Major Depressive Disorder (MDD) and Bipolar Disorder (BD) have a high prevalence
and detrimental socio-economic consequences for the patients and the community. Furthermore,
the depressive symptomatology of both disorders is essentially identical, thus rendering the clinical
differential diagnosis between the two significantly more difficult considering the concomitant lack
of objective biomarkers. Mood disorders are multifactorial disorders the pathophysiology of which
includes genetic, epigenetic, neurobiological, neuroimmunological, structural and functional brain
alterations, etc. Aberrant genetic variants as well as changed differential expression of microRNAs
(miRNAs) and long non-coding RNAs (lncRNAs) have been implicated in the pathophysiology of
MDD and BD. MiRNAs as well as lncRNAs have regulatory and modulating functions on protein--
coding gene expression thus influencing the remodeling of the architecture, neurotransmission, immunomodulation,
etc. in the Central Nervous System (CNS) which are essential in the development
of psychiatric disorders including MDD and BD.
Moreover, both shared and distinct structural, connectivity, task-related and metabolic features
have been observed via functional magnetic resonance imaging and magnetic resonance spectroscopy,
suggesting the possibility of a dimensional continuum between the two disorders instead of a
categorical differentiation.
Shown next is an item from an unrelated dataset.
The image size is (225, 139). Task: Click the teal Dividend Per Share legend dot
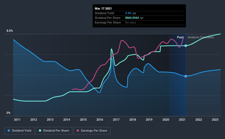pos(40,131)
Aberrant connectivity within and between the Default Mode Network,
the Salience Network, Executive Network, etc. as well as dysfunctional emotion, cognitive and executive
processing have been associated with mood disorders.
Therefore, the aim of this review is to explore a more multidimensional framework in the scientific
research of mood disorders, including epigenetic and neuroimaging data in order to shape an outline
for their translational capacity in clinical practice.